Ms Zuev has urged the NSW Rural Fire Service to clear vegetation along the main road in case it leaves fellow residents cut off from assistance.
“After fighting the (Black Summer) fires here for about four hours, I was just lucky I got out, because the whole side of the roads were wide with vegetation,” Ms Zuev said. “The vegetation’s come back, there’s regrowth along all our roads.”
Volunteer firefighters in the area have been spread thin, leaving much of the work for the upcoming fire season incomplete.
“The National Parks people came to the door in February, and said that they were going to be in touch and do something about the fire trail,” Ms Zuev said.
“We’ve never seen them again … there’s no fire trails cleared. It’s a holocaust up there, there’s no way you could even walk through it.”
Former state Liberal transport minister Andrew Constance criticised the federal and state response to the Black Summer bushfires, and pushed to clear buffers of foliage 40m back from major roads in February 2021.
Public servants in the Roads Department said this was not legal, which prompted Mr Constance to call for an overhaul of the fire protection policies in NSW.
He told The Australian that the Minns government needed to focus on better fire trails and more clearance around roadways, and bring in vegetation buffer zones along the roadside. “The state is not ready for a bad fire season,” Mr Constance said. “The level of preparedness on the ground … that’s what scares me. The community is not being listened to.”

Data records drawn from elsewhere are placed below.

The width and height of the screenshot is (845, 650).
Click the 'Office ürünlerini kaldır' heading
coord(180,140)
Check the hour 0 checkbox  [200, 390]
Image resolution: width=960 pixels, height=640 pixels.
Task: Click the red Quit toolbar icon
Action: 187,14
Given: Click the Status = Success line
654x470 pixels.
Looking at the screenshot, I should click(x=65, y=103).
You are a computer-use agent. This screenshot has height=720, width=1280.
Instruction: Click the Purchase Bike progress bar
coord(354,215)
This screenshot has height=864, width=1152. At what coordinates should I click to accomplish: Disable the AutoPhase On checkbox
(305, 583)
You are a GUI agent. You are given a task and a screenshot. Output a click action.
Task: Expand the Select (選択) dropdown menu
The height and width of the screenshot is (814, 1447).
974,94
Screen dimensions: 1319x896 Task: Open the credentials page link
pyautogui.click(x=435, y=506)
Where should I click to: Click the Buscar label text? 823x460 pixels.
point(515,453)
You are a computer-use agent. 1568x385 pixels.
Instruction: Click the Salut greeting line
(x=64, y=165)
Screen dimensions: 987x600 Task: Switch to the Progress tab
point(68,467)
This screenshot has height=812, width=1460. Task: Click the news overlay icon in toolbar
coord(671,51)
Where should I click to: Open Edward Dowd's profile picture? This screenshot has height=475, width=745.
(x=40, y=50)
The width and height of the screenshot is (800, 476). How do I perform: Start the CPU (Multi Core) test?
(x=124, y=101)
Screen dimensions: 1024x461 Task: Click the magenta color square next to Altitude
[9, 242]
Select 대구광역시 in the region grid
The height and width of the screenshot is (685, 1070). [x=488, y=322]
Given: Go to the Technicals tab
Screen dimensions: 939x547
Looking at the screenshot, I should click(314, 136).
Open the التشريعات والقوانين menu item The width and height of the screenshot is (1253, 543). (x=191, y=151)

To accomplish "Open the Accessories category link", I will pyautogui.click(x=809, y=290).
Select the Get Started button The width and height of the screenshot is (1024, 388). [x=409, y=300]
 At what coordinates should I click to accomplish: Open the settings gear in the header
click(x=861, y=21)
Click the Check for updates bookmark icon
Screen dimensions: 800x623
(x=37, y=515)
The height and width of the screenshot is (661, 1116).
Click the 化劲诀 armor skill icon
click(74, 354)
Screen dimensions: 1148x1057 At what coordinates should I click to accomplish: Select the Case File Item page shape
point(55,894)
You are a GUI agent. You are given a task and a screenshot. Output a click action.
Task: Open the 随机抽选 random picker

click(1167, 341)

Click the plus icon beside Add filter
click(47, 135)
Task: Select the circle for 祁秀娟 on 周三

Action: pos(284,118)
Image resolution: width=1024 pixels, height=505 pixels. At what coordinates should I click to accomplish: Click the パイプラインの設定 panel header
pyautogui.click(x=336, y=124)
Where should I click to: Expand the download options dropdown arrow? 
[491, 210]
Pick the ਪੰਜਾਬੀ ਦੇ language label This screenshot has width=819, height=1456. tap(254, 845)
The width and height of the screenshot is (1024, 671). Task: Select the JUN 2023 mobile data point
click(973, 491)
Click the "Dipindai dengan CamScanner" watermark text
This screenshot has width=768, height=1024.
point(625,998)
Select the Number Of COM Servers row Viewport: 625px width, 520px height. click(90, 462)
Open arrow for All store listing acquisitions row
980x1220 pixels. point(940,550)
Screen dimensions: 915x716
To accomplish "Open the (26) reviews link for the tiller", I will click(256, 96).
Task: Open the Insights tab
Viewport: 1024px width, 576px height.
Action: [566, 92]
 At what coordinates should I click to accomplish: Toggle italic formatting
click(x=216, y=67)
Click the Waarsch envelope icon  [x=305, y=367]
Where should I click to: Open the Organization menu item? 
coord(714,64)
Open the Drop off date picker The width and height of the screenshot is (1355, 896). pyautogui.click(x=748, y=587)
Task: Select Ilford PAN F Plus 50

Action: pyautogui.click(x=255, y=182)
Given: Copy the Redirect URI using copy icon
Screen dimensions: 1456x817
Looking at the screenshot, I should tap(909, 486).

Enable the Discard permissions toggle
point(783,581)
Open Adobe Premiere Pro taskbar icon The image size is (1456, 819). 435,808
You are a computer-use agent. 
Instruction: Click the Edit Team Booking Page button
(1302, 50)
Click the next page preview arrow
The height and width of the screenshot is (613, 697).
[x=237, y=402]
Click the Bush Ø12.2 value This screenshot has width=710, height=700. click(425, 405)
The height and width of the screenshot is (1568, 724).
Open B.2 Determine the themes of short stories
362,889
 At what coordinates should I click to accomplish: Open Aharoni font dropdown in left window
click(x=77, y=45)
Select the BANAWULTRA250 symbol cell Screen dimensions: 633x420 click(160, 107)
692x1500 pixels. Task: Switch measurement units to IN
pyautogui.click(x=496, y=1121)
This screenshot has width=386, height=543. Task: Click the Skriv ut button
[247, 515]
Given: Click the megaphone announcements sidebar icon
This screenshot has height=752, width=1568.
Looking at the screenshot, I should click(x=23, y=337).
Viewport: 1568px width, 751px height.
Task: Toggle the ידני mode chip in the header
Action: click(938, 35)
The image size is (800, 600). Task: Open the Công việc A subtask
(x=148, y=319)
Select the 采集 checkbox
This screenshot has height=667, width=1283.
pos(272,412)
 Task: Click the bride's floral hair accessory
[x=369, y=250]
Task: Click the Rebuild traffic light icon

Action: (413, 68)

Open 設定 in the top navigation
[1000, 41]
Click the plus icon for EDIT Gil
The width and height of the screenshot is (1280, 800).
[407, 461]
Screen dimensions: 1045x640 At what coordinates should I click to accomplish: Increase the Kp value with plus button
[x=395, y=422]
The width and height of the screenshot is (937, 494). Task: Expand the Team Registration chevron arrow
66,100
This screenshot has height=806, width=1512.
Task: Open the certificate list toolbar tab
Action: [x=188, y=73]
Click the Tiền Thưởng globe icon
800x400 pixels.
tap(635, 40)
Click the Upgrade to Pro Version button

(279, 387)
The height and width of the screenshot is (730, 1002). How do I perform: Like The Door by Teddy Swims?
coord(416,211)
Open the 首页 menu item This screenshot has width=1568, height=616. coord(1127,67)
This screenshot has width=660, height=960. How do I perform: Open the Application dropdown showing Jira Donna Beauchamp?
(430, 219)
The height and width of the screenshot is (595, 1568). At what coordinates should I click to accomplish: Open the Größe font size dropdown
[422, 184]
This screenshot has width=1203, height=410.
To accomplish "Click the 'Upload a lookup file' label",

In preparation for fire season, Transport for NSW has removed 6000 trees from key regions in southern NSW.
Mr Constance, frontrunner in the race to succeed retiring senator Marise Payne, said this did not go far enough as he urged the Minns government to consider a fire buffer policy similar to that of the Victorian government, where clearances are made around major roads.
He also warned of the overgrowth of black wattle across the state’s south, with thick pockets regenerating after prior bushfires.
Black wattle can be tough for residents to clear because of laws against clearing native vegetation.
Transport for NSW said it was working with emergency response departments to plan and prepare for the upcoming bushfire season.
It has removed 24,000 trees overall across the state, and trimmed an additional 50,000
Mr Constance said the Ministry of Transport was holding on to a shortsighted policy being enforced by its public servants.
“I don’t blame the politicians, I think the bureaucrats have run amok, the Department of Transport should hang their heads in shame,” he said. “Can people not remember what happened in the Black Summer?”